**PASSAGE**
((
This happens more than occasionally. Edits that I've done in LR Mobile disappear.

1.  Images to edit in LR Mobile come from cameras nearly 100% of the time.  I very rarely sync down from desktop or laptop versions.  In LR Mobile, I have a 'New Images' folder that auto-adds from my Camera Roll.  Besides iPhone-produced images, I also have wi-fi imported images from a Nikon D5300, and card imported images from jpg versions produced with a Nikon D810.  The loss problem has been random amongst these methods.

2.  I often edit images in LR Mobile, and then share to Facebook, either directly or via the Camera Roll.

3.  Later, these edits should appear with the synced images on my desktop versions.  Edits of wi-fi produced jpg versions can sync with the imported raw files once they are uploaded.

However, far more than just occasionally, these edits disappear completely before they sync with the desktop version.  I think, but am not sure, that once they do appear in the desktop version, they seem to be safe?  

I have not been able to determine if there is any difference whether I keep LR Mobile open or not.  The disappearance problem happens even after the image has been shared, as well as during the time between editing and sharing (if there is a delay for some reason).


----------



## Victoria Bampton (Dec 2, 2017)

Hi jgwalter, sorry we missed your thread.

Have you noticed any pattern of when it happens? Like, if you go back to grid view when you finish editing, it's ok, but if you're still in edit mode when you switch apps, it gets lost?
))
**DATA EXCERPTS**
((
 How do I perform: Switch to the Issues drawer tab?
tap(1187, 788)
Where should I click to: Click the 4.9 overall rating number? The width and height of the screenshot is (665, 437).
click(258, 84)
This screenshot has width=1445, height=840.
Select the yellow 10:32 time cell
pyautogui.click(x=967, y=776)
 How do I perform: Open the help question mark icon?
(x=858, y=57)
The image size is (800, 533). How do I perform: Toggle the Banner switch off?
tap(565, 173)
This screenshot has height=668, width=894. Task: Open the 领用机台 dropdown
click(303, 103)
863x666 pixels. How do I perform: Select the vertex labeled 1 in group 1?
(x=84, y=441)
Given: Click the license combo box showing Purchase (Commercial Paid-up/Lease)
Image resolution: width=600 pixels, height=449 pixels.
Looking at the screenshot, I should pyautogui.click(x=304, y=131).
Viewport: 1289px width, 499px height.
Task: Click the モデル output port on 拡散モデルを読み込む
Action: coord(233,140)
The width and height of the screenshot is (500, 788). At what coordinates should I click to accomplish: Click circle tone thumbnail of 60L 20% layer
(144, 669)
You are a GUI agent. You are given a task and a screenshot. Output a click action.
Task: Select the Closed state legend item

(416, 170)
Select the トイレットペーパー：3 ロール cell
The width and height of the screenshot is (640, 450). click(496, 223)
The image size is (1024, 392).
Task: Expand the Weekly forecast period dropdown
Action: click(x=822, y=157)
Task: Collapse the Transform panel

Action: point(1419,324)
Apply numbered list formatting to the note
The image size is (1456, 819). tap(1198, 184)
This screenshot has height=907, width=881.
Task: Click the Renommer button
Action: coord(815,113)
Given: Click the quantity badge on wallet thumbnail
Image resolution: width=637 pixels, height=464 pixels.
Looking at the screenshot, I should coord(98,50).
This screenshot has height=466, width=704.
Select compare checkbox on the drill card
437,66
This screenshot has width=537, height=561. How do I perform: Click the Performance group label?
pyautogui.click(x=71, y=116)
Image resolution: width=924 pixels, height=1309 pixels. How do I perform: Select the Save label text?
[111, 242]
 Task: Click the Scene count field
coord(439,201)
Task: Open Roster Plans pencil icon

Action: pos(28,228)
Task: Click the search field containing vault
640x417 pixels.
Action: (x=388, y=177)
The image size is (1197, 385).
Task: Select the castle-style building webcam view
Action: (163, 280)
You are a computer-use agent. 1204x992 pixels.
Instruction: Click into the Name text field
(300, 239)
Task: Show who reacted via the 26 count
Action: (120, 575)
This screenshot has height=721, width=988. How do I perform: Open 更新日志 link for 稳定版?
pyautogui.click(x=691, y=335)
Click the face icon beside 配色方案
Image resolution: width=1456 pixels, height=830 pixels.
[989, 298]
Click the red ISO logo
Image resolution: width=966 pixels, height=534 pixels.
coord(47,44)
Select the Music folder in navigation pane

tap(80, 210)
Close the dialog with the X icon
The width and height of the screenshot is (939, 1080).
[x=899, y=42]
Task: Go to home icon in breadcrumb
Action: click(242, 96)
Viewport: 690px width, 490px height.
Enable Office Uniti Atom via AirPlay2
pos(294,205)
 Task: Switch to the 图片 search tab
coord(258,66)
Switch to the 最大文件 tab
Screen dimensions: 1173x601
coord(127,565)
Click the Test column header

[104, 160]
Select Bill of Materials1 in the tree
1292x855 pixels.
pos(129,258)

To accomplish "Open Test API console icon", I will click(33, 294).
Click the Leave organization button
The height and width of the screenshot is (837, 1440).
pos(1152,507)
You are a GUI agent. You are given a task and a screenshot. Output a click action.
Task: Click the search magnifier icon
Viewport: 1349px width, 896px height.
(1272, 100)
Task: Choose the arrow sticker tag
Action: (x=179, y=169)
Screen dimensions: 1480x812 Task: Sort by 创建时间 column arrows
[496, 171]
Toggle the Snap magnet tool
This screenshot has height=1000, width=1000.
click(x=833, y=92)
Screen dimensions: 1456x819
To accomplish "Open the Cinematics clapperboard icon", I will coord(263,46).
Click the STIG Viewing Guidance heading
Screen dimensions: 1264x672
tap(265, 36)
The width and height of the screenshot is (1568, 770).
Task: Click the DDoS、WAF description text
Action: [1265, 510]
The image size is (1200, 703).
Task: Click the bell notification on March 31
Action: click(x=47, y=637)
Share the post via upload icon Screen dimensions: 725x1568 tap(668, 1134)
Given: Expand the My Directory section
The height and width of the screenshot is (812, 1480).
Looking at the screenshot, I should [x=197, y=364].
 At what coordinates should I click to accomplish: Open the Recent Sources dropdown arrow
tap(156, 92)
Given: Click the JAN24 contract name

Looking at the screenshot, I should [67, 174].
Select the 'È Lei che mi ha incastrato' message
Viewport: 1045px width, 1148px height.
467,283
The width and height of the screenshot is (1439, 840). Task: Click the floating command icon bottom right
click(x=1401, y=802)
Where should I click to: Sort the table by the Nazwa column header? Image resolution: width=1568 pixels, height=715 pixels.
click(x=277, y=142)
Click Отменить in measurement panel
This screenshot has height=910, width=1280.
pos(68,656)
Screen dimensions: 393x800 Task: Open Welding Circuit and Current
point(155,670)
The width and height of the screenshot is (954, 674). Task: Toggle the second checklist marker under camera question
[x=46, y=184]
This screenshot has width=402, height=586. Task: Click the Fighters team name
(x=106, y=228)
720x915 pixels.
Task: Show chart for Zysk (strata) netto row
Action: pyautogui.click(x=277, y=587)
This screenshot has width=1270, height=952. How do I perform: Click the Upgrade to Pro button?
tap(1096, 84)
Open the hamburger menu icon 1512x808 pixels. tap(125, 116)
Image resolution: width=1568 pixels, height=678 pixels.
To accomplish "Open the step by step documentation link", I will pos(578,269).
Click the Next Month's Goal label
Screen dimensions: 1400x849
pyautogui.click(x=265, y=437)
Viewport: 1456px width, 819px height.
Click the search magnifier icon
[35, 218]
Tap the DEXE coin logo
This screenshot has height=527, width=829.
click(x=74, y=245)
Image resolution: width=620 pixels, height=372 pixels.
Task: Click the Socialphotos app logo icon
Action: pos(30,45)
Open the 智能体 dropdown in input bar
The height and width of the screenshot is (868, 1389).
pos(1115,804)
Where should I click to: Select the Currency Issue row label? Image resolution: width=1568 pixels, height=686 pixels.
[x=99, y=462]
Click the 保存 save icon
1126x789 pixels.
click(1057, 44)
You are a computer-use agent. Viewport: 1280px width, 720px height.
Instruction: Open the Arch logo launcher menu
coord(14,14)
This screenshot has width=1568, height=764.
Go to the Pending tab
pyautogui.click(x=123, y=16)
))
**WORK REQUIRED**
Translate this sentence from the thread on disappearing edits into Spanish: "Edits that I've done in LR Mobile disappear." The items are separate material, unconnected to the thread on disappearing edits.

**OUTPUT OF THE EXERCISE**
Las ediciones que he hecho en LR Mobile desaparecen.